Calpine, the U.S.'s biggest electricity generator from natural gas and thermal inputs, will pay $800 million in cash for Noble Americas Energy Solutions, or NAES, and provide a further $248 million to refund working capital at the unit, according to the seller.

Calpine said the deal would cost about $700 million in net cash by the end of the first year taking into account financing overlaps that could be unwound and hedges owned by the Noble unit. Based on that figure the deal values the unit at about five times forecast adjusted Ebitda, according to Calpine.

"Financially, this transaction is highly cash flow and credit accretive, given a rapidly amortizing bridge loan, the achievement of collateral synergies and the ongoing generation of stable and substantial cash flows," said Calpine president and co-CEO Thad Hill, pictured, in a statement. "In addition to expanding our retail customer sales channels and product offerings, we will more than double the volume of retail load we are capable of serving across the country from our complementary wholesale power generation fleet."

San Diego-based Noble Americas Energy Solutions buys wholesale energy and resells it to retail customers in 18 states, including California, Texas and across the Mid-Atlantic and Northeastern United States.

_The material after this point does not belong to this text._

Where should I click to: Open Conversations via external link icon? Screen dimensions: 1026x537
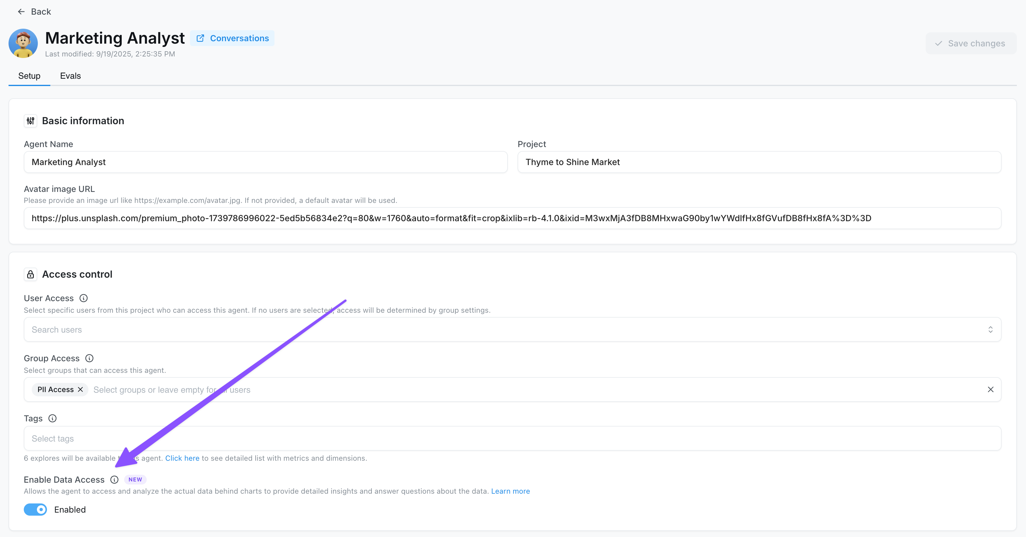point(200,38)
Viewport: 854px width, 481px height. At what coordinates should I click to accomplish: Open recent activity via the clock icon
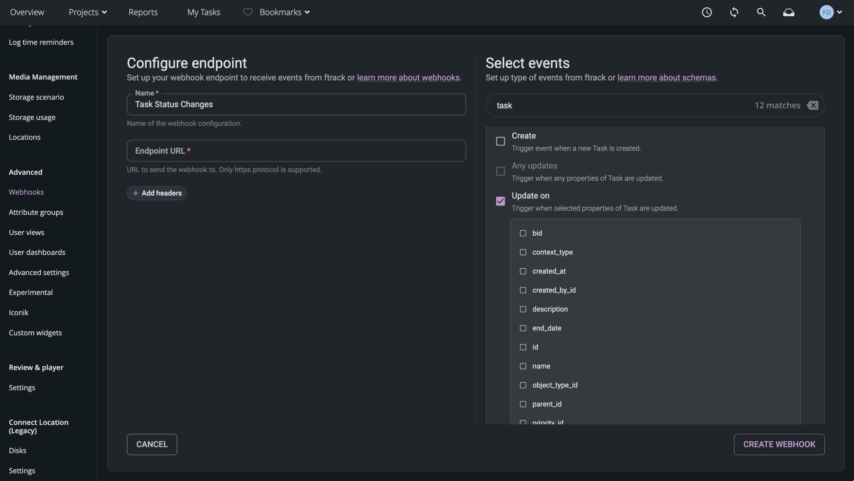(707, 12)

The unit was considered a core asset for Noble up until May this year when the-then CEO Yusuf Alireza unexpectedly resigned. Noble's new leaders, co-CEOs Jeff Frase and Will Randall, immediately tapped Morgan Stanley and HSBC to find a buyer for the business.

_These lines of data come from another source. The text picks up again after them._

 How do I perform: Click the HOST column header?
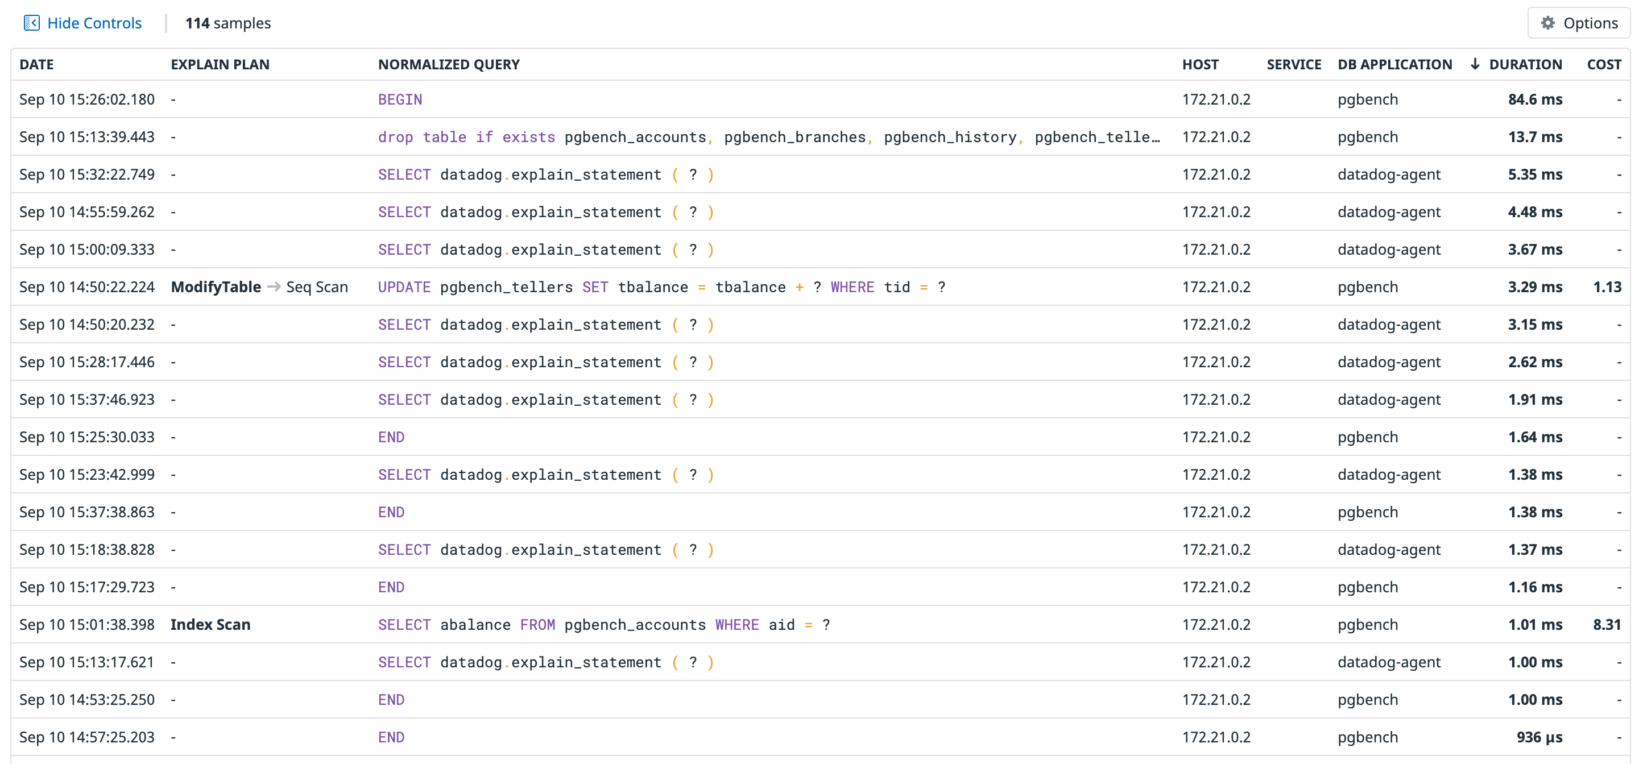(x=1200, y=64)
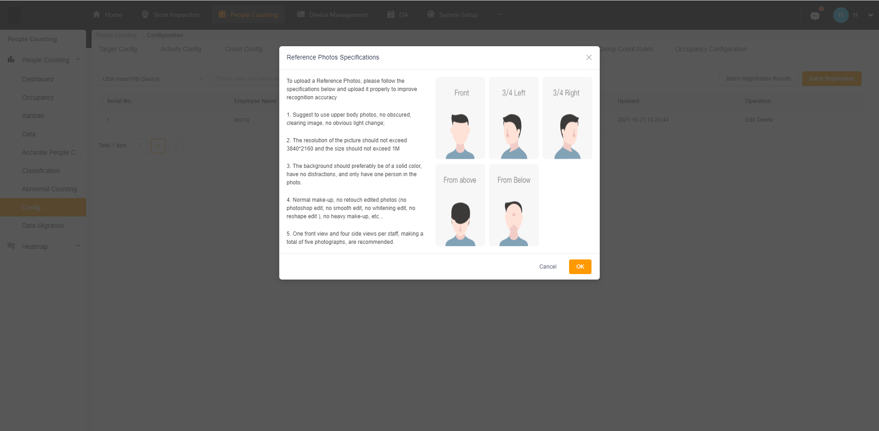Click the OA calendar icon in the navbar
Viewport: 879px width, 431px height.
(390, 14)
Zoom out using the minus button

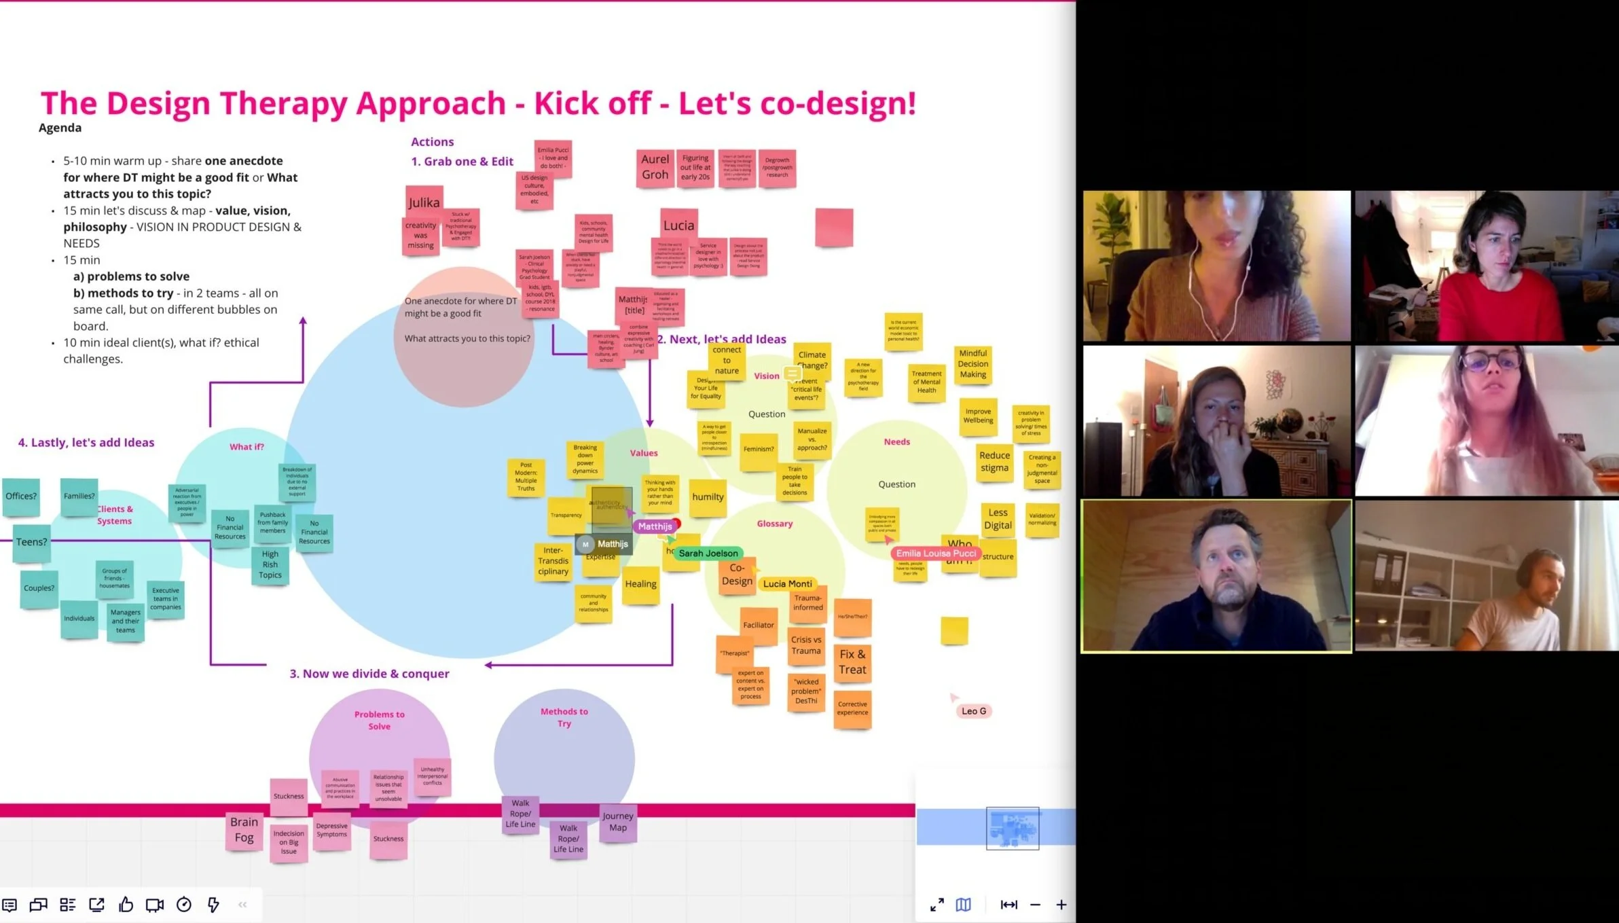[x=1035, y=904]
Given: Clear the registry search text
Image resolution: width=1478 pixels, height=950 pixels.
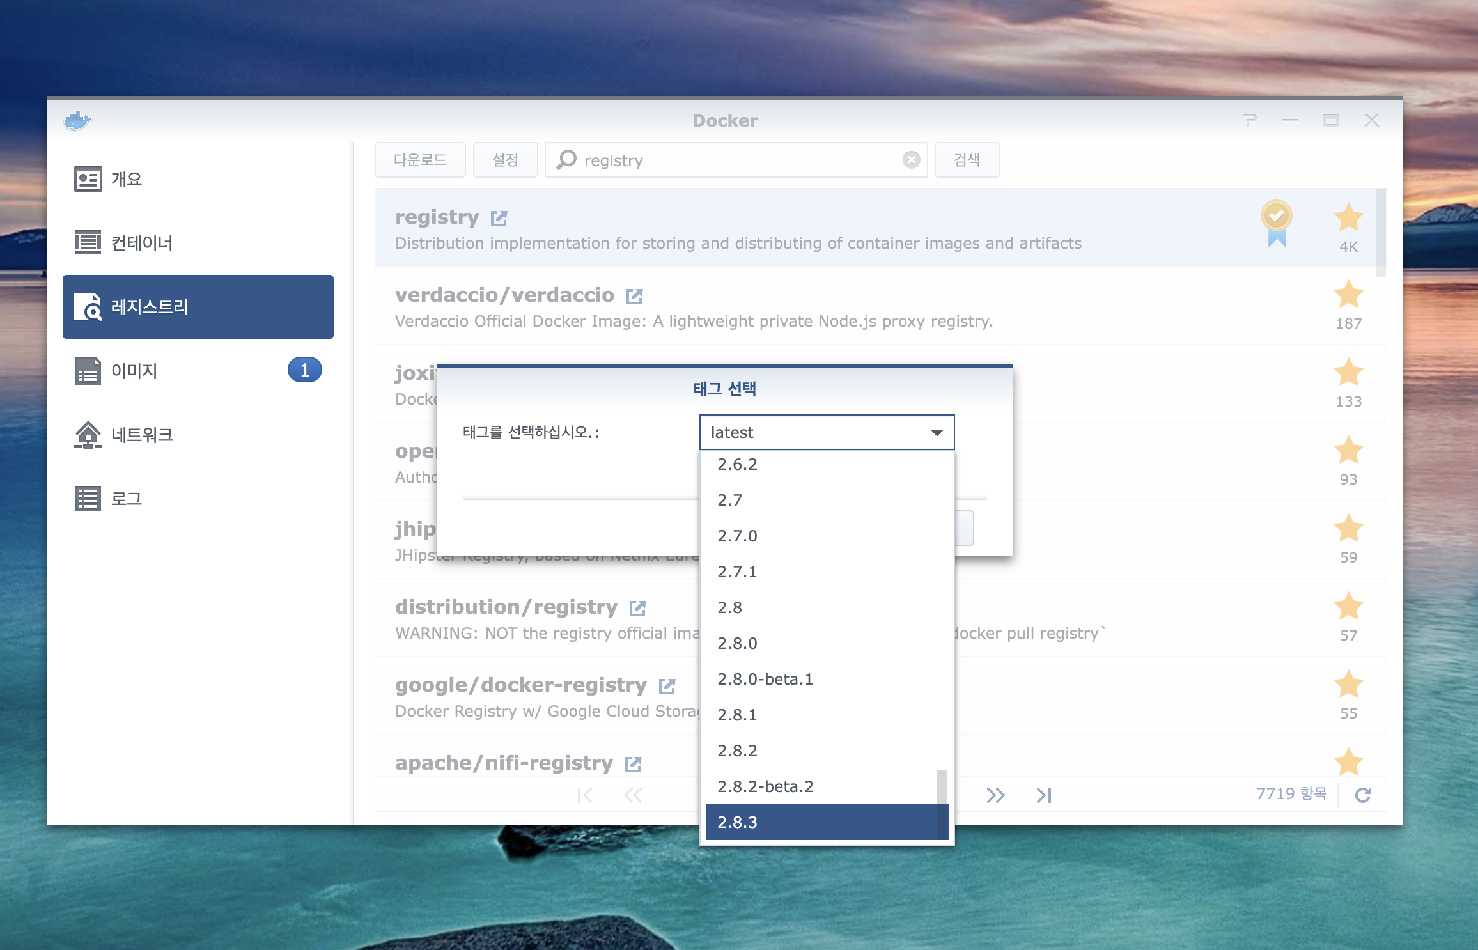Looking at the screenshot, I should pyautogui.click(x=911, y=160).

"The sale of NAES substantially completes the $2 billion capital raising initiative that we announced in June," said Frase and Randall in a statement. "With this divestiture, Noble will continue to reduce debt while also funding growth opportunities in our high return businesses."

Noble has been battling to restore confidence following a collapse in commodity prices that have hurt earnings and led to an almost 60% slump in its share price over the past year. Moody's  in August cut Noble's credit rating to B2 from Ba3 after the trader received a waiver from creditors when it breached a covenant on a newly renegotiated credit facility.

Noble had net debt of $3.92 billion at the end of June, up from $3.69 billion a year earlier.

Calpine will fund the acquisition using a $550 million bridge loan and will use a further $260 million of loans to fund working capital. The deal is expected to close before the end of the year.

Noble's Singapore-listed shares traded Monday at S$0.205 ($0.15), up S$0.013, or 6.8%, on their Friday close, leaving the group with a market capitalization of about S$2.65 billion. Calpine shares closed Friday at $12.55, up 1.7%. The company has a market capitalization of about $4.6 billion.